A new governance proposal suggests accelerating the pace at which the Solana network reduces new SOL issuance, potentially halving the time needed to reach its long-term monetary target. This proposal focuses solely on lowering supply growth without altering validator rewards or the staking system.
Under the proposed model, Solana's annual disinflation rate would reach 1.5% within three years, as opposed to the current six years. This updated trajectory would remove more than 22 million SOL from expected circulation over the same timeframe.
Staking Rewards Unchanged, Yields Gradually Decrease
The proposal emphasizes that staking incentives would remain intact, with no immediate reductions to payouts.
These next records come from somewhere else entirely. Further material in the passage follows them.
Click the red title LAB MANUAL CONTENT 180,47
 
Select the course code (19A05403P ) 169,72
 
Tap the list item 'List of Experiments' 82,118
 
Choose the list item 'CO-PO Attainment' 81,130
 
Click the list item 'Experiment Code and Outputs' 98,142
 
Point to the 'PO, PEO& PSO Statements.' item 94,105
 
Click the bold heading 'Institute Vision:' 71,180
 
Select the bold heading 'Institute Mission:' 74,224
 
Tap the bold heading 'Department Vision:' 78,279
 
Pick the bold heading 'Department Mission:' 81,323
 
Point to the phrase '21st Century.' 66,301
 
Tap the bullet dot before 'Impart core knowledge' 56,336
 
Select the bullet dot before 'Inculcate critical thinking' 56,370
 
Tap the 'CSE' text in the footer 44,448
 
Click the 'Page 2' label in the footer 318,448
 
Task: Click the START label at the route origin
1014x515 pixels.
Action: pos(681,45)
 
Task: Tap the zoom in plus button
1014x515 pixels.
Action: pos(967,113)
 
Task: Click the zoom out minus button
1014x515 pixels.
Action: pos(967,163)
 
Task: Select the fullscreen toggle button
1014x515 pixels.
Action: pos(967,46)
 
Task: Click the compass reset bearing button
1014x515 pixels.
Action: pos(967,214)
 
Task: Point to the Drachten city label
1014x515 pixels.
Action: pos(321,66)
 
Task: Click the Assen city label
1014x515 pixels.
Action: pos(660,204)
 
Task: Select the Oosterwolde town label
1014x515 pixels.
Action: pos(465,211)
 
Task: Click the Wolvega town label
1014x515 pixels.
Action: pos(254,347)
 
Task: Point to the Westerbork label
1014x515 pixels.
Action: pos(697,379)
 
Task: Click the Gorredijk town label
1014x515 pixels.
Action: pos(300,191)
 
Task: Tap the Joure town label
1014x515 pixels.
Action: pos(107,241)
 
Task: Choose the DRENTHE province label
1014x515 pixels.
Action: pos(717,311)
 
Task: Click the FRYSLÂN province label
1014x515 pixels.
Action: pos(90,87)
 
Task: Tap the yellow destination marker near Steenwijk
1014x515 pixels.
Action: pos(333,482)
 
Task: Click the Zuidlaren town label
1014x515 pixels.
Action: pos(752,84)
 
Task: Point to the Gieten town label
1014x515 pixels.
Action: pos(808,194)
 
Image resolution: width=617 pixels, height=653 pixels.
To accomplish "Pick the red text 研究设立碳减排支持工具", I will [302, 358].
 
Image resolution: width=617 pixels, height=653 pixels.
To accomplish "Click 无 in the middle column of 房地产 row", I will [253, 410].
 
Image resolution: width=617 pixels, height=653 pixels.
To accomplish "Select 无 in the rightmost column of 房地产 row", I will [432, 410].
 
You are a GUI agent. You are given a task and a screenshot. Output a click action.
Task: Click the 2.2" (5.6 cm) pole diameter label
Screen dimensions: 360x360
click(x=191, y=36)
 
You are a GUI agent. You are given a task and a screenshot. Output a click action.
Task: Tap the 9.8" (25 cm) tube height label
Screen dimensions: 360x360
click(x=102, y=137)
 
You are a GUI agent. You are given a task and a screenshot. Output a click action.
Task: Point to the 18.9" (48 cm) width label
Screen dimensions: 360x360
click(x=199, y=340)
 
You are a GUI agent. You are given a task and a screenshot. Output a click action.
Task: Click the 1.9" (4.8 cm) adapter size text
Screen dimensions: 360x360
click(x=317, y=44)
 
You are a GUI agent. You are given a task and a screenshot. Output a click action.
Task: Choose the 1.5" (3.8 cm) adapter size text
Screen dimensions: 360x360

Instead, yields would taper naturally as the supply reduction accelerates. If validator participation remains at current levels, staking returns could decrease from approximately 6.4% to around 2.4% over the next three years. Helius CEO Mert Mumtaz highlighted the significance of this proposed change on X.
ETF Momentum Intensifies Debate
Institutional interest in Solana is growing concurrently with this tokenomics vote. Major financial institutions like Bitwise, Grayscale, Fidelity, and VanEck have already introduced SOL spot ETFs to U.S. markets. Additionally, 21Shares launched its TSOL ETF on the CBOE on November 19. With these products now active, the outcome of the supply decision holds increased importance for investors viewing SOL as a long-term asset.
Price Reflects Broader Market Trends, Not Governance Debate
Currently, SOL's price movement aligns with the broader downturn across digital assets, rather than reacting to the ongoing governance debate. The token is trading at $126.62, reflecting a 33% decline in the past month. Despite this, trading activity remains resilient as market participants closely monitor the proposal's progress.
Decision to Shape Solana's Future Monetary Policy
The adoption of the accelerated disinflation path hinges entirely on community approval. Validators and stakeholders will determine whether Solana implements the faster supply-tightening model or maintains its current course. The outcome will significantly influence SOL's economic behavior in the coming years, impacting supply dynamics, staking returns, and the network's overall value proposition.